* _TUJUAN YANG DINYATAKAN A_
Salin tanpa perubahan bagian teks tentang pembangunan jalan tol, dari "View itu penting" sampai dengan "harus dikorbankan?".

* _TEKS YANG DIBERIKAN_
◇ ◇ ◇
Kalau hanya sepersekian dana triliunan seperti itu digunakan untuk
membangun angkutan masal yang modern, efeknya sangat besar dan
revolusioner. Jakarta/Indonesia akan punya bis-bis modern sebagus
Singapura or even better, sekelas negara-negara maju dunia, dan
bahkan juga bisa digratiskan untuk rute-rute tertentu atau waktu-waktu
tertentu. Transportasi Jakarta akan memiliki armada transportasi
berkelas dunia yang canggih, modern, super efisien, mengkilat,
cemerlang. Kereenn!! Indonesia masa depan sudah dimulai di Jakarta!
6. TOL LAYANG ITU NGANGGU PEMANDANGAN !
View itu penting buat kenyamanan, ketenangan batin, dan tentu saja, nilai properti. Tol ini juga akan
dibangun sebagai jalan layang, jadi berada di atas. Ini akan membuat
rumah-rumah dan bangunan di bawahnya akan terganggu view dan mataharinya. Bayangkan rumah anda berada di bawah jalan tol! Tidak bisa lagi melihat langit yang biru yang indah... no sunset, no sunrise, no sunshine, no moon and stars, aseli
cuma tiang beton.. Bayangkan kalau yang terkena dampak seperti ini
pejabat-pejabat PU yang kita cintai! Nilai rumah jelas akan drop,
belum lagi tempat-tempat usaha bisa turun labanya bahkan merugi. Dengan
pembangunan 6 tol sepanjang 70 km, berapa rumah dan tempat usaha yang
harus dikorbankan?
◇ ◇ ◇
* _TUJUAN YANG DINYATAKAN B_
Ubah baris-baris catatan dari baris yang memuat "Where should I" sampai dengan baris yang memuat "click(355, 373)" menjadi tabel Markdown dengan kolom No dan Isi, tanpa baris kosong. Sertakan hanya baris-baris tersebut.

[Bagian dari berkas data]
◇ ◇ ◇
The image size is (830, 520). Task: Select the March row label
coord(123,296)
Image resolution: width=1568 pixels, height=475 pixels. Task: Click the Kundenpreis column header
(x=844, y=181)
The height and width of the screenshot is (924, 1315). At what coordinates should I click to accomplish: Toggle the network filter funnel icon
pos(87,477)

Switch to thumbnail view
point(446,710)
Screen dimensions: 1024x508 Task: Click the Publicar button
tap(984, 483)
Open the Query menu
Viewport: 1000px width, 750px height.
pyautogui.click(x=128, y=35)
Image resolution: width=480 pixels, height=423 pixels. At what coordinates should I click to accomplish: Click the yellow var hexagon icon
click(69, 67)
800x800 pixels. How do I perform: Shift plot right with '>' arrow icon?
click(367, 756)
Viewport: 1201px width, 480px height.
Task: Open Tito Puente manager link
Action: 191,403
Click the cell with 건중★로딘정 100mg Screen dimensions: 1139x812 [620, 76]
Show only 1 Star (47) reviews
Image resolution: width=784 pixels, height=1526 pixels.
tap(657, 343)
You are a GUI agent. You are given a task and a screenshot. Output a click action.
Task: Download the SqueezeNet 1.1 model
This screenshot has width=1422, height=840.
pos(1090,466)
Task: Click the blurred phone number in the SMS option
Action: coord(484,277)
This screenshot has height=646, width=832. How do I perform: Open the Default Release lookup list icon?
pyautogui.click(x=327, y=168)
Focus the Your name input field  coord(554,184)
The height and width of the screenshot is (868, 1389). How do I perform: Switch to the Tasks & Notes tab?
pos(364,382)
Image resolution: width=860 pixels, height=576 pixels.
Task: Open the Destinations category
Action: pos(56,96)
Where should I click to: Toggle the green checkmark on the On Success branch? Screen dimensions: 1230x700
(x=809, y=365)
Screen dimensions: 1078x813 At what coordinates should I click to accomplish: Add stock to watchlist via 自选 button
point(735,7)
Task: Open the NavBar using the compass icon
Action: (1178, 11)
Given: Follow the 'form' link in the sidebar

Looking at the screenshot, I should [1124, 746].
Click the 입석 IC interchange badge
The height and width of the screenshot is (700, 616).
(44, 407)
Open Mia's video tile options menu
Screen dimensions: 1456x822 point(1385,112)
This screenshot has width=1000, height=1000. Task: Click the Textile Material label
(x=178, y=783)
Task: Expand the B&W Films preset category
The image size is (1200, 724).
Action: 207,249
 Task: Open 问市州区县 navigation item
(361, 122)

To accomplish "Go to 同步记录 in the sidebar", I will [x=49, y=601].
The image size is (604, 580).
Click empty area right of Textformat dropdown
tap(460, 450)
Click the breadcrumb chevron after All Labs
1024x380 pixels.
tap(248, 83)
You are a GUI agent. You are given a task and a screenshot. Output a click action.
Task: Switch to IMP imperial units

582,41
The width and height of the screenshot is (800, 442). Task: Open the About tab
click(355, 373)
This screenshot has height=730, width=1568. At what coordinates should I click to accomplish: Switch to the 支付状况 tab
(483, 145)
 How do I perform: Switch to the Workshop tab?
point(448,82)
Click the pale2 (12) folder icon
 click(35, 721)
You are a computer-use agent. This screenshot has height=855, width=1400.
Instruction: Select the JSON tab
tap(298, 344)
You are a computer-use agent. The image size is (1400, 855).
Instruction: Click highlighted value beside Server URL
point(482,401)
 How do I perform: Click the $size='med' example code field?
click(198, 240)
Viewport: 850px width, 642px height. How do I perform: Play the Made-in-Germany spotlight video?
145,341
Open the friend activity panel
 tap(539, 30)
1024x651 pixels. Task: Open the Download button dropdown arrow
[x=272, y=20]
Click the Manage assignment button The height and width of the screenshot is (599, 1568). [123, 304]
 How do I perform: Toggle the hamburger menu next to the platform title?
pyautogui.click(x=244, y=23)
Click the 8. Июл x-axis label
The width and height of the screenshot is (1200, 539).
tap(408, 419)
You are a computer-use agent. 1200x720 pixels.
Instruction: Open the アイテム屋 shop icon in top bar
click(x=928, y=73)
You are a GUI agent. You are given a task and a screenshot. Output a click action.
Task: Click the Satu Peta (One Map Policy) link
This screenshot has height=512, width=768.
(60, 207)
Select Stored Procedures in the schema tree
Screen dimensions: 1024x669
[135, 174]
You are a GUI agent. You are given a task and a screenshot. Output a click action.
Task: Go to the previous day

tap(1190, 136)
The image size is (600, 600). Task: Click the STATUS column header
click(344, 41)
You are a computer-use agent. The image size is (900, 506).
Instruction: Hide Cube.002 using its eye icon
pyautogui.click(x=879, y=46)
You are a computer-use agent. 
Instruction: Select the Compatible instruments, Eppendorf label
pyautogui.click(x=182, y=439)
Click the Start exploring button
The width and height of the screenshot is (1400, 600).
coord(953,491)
◇ ◇ ◇
* _JAWABAN LENGKAP A_
View itu penting buat kenyamanan, ketenangan batin, dan tentu saja, nilai properti. Tol ini juga akan
dibangun sebagai jalan layang, jadi berada di atas. Ini akan membuat
rumah-rumah dan bangunan di bawahnya akan terganggu view dan mataharinya. Bayangkan rumah anda berada di bawah jalan tol! Tidak bisa lagi melihat langit yang biru yang indah... no sunset, no sunrise, no sunshine, no moon and stars, aseli
cuma tiang beton.. Bayangkan kalau yang terkena dampak seperti ini
pejabat-pejabat PU yang kita cintai! Nilai rumah jelas akan drop,
belum lagi tempat-tempat usaha bisa turun labanya bahkan merugi. Dengan
pembangunan 6 tol sepanjang 70 km, berapa rumah dan tempat usaha yang
harus dikorbankan?

* _JAWABAN LENGKAP B_
| No | Isi |
|---|---|
| 1 | Where should I click to: Toggle the green checkmark on the On Success branch? Screen dimensions: 1230x700 |
| 2 | (x=809, y=365) |
| 3 | Screen dimensions: 1078x813 At what coordinates should I click to accomplish: Add stock to watchlist via 自选 button |
| 4 | point(735,7) |
| 5 | Task: Open the NavBar using the compass icon |
| 6 | Action: (1178, 11) |
| 7 | Given: Follow the 'form' link in the sidebar |
| 8 | Looking at the screenshot, I should [1124, 746]. |
| 9 | Click the 입석 IC interchange badge |
| 10 | The height and width of the screenshot is (700, 616). |
| 11 | (44, 407) |
| 12 | Open Mia's video tile options menu |
| 13 | Screen dimensions: 1456x822 point(1385,112) |
| 14 | This screenshot has width=1000, height=1000. Task: Click the Textile Material label |
| 15 | (x=178, y=783) |
| 16 | Task: Expand the B&W Films preset category |
| 17 | The image size is (1200, 724). |
| 18 | Action: 207,249 |
| 19 |  Task: Open 问市州区县 navigation item |
| 20 | (361, 122) |
| 21 | To accomplish "Go to 同步记录 in the sidebar", I will [x=49, y=601]. |
| 22 | The image size is (604, 580). |
| 23 | Click empty area right of Textformat dropdown |
| 24 | tap(460, 450) |
| 25 | Click the breadcrumb chevron after All Labs |
| 26 | 1024x380 pixels. |
| 27 | tap(248, 83) |
| 28 | You are a GUI agent. You are given a task and a screenshot. Output a click action. |
| 29 | Task: Switch to IMP imperial units |
| 30 | 582,41 |
| 31 | The width and height of the screenshot is (800, 442). Task: Open the About tab |
| 32 | click(355, 373) |